Earthbound Farm, Dole, Chipotle Mexican Grill and Bidart Brothers, to name a few, can all attest to the importance of food safety after being the subject of food safety investigations. Spinach, cucumbers, melons, onions, cider, and yes, apples have all been found “guilty” at one time or another.

We all remember the spinach outbreak in 2006 and the three deaths associated with that outbreak.

We also know that Congress in 2011 reacted to such outbreaks by passing the Food Safety Modernization Act (FSMA). Our industry is now trying to understand and comply with the new rules. It’s no easy task.

After the 2006 crisis, the produce industry quickly realized the need for a central clearinghouse to focus exclusively on produce safety research, in order to try to proactively prevent future food safety events.

Supported by both private and public partnerships, the resulting Center for Produce Safety has provided over $18 million to fund produce safety research and, in 2015, launched a national campaign to raise $20 million over the next five years.

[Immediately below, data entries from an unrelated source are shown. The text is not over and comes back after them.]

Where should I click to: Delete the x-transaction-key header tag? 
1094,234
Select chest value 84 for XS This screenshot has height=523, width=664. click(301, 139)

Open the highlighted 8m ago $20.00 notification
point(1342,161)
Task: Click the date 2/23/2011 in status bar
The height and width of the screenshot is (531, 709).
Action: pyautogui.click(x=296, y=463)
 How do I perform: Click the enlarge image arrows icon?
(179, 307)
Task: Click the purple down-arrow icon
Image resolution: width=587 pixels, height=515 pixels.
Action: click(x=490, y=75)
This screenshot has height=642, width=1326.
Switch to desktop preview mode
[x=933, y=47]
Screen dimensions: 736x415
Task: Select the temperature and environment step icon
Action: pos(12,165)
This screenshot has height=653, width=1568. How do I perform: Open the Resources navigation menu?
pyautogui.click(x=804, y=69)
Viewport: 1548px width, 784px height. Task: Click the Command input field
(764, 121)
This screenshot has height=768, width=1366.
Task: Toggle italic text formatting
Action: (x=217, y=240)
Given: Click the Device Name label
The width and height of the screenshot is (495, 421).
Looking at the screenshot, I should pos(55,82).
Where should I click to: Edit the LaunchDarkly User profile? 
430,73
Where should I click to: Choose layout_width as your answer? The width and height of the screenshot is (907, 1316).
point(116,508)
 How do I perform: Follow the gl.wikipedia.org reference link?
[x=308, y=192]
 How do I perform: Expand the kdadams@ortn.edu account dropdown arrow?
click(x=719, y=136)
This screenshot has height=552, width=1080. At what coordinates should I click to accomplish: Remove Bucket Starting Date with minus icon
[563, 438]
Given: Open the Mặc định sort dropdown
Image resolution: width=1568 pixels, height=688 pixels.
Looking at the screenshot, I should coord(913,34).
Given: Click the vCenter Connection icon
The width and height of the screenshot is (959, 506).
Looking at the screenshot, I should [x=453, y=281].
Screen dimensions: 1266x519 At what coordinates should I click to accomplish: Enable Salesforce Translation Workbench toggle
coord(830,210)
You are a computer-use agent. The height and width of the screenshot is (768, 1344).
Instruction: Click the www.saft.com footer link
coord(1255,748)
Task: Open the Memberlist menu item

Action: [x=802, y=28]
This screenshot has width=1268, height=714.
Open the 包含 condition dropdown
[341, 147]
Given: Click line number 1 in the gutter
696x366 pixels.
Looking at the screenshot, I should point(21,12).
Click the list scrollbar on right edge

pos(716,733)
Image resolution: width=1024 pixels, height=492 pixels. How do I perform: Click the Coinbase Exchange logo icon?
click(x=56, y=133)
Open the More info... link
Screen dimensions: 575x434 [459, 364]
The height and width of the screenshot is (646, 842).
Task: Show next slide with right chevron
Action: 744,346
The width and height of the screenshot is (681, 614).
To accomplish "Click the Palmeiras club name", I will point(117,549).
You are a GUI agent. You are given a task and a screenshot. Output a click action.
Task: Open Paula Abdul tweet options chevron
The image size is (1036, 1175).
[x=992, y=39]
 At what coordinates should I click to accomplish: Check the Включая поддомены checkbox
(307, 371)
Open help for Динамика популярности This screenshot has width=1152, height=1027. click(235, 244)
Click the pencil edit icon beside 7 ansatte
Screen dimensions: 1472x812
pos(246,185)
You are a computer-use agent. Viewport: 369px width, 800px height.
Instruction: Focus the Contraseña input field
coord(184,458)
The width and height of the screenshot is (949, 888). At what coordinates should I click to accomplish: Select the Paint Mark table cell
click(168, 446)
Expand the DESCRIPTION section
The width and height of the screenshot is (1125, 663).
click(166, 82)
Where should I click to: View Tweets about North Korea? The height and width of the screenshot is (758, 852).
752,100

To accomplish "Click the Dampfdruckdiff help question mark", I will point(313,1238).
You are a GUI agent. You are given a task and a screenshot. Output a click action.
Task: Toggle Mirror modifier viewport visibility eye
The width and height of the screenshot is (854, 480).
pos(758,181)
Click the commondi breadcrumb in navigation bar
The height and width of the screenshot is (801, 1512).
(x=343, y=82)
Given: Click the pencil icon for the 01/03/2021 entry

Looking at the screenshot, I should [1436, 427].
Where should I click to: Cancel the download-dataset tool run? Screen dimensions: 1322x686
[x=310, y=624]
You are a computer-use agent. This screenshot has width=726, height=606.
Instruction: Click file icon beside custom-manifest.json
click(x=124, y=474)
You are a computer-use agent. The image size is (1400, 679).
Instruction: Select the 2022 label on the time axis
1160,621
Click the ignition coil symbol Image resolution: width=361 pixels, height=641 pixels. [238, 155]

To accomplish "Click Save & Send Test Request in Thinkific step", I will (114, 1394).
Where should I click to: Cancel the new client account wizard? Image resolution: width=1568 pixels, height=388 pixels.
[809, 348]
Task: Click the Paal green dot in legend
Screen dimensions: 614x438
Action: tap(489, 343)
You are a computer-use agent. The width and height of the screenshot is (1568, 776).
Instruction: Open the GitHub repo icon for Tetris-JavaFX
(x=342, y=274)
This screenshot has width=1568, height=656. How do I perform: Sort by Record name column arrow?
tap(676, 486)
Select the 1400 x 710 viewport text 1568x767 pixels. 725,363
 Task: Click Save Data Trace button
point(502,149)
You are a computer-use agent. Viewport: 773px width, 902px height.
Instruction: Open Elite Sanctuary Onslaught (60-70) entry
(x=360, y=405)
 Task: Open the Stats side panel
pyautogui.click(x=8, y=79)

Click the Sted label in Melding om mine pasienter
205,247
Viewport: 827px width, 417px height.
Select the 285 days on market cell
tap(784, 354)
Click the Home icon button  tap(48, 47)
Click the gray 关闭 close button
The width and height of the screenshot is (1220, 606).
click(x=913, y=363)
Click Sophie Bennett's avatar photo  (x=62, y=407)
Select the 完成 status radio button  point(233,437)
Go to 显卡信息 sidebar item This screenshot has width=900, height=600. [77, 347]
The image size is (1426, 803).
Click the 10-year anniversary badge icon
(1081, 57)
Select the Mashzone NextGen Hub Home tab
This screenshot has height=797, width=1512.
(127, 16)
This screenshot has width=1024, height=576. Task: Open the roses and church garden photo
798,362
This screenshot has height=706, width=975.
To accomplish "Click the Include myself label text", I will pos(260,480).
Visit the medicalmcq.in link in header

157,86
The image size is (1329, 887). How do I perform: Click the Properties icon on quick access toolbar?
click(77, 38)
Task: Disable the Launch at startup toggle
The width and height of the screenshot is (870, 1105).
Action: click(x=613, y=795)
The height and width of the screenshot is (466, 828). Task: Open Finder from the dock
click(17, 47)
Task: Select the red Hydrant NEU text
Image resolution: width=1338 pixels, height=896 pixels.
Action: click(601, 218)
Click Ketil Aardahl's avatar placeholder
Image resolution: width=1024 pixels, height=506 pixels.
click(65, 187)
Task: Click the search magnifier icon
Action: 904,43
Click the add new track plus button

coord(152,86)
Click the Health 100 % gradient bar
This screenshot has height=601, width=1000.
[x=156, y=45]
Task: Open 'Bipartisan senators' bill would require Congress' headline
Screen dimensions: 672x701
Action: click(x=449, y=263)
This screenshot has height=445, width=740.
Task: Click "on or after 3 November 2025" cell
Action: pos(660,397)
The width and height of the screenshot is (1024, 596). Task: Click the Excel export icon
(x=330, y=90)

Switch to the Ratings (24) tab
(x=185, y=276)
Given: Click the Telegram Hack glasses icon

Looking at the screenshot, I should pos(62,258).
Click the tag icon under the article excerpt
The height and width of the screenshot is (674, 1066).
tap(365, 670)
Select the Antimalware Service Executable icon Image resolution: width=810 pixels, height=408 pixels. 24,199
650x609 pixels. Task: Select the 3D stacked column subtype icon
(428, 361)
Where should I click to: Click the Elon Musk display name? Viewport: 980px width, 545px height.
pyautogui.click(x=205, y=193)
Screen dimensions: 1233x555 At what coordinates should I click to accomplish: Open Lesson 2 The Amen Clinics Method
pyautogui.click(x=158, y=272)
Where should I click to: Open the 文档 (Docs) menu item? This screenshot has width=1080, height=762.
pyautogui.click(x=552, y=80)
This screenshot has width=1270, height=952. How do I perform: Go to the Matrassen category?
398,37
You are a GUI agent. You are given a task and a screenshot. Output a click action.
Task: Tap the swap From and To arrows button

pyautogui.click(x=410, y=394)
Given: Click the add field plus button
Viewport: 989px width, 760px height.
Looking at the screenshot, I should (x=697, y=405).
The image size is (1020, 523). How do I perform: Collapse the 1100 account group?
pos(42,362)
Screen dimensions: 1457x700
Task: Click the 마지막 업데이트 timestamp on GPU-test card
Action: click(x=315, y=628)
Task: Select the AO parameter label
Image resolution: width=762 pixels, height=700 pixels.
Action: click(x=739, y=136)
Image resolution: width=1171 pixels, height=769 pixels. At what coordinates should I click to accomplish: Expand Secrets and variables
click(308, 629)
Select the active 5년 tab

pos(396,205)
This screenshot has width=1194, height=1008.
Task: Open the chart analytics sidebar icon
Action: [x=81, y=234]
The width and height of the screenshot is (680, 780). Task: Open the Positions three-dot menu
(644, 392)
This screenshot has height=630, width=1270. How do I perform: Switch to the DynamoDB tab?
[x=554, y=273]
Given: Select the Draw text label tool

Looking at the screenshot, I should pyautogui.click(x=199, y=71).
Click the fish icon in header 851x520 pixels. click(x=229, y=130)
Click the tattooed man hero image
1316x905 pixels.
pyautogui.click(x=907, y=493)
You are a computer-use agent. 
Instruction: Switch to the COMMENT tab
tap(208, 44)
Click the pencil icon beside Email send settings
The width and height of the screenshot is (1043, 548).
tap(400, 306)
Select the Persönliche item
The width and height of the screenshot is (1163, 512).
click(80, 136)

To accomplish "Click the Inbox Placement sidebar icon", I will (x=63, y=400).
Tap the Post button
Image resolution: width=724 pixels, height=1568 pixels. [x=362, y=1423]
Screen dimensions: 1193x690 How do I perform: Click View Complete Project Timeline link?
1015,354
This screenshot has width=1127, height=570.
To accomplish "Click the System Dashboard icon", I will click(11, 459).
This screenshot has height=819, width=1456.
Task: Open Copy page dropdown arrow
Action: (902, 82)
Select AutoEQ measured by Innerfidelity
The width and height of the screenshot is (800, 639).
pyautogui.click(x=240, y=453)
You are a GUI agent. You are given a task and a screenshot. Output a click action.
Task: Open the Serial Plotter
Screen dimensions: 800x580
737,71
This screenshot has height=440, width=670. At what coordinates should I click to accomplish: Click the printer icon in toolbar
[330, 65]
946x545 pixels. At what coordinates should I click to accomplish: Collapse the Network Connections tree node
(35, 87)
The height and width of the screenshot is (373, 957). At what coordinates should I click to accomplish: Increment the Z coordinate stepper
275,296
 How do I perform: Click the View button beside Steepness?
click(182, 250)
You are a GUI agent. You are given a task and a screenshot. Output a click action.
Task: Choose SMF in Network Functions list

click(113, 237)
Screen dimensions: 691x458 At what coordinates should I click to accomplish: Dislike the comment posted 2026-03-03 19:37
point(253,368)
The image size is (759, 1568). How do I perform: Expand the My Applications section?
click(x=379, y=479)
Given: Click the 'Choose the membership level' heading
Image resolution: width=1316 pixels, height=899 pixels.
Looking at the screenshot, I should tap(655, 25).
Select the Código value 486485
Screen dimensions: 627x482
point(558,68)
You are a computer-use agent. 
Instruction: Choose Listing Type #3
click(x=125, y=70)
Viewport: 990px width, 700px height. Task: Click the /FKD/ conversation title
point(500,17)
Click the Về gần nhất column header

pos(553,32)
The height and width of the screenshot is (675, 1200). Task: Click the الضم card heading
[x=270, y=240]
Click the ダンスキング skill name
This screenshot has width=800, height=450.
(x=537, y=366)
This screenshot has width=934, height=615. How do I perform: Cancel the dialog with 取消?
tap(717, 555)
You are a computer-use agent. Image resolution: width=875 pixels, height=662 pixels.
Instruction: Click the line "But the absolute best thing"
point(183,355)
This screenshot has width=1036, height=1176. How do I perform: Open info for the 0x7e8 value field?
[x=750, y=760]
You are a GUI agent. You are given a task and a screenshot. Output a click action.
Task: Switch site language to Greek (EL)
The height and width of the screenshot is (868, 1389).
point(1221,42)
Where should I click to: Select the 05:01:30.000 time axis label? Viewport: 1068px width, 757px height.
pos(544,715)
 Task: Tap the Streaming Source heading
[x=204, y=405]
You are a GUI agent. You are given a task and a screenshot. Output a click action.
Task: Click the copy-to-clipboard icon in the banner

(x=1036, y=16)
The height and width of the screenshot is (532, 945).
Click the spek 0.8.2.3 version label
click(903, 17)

This aggressive objective clearly identifies the need for more research based on sound science to continue to address food safety for produce, including apples.

Since 2007, the CPS has become one of the most credible sources for the Food and Drug Administration, U.S. Department of Agriculture, and Department of Health to obtain the needed data and information as it pertains to produce safety in our country.

Recently the Washington State Tree Fruit Association announced its commitment to raise $750,000 to help CPS reach its goals over the next five years.

The association joins a select few organizations and companies that have pledged over $500,000 toward the goal. For the apple industry, or any produce sector, this is a huge and most notable commitment.

It certainly exemplifies the seriousness and the importance of the cause.

Other apple-producing states are being asked to step up and contribute as well. Individual apple companies are also starting to share in the commitment, and to all of them and to Washington state, well done! All apple growers and produce associations across the country should also consider joining this effort, now.

It should be a national effort, because all it takes is one bad apple to spoil the barrel.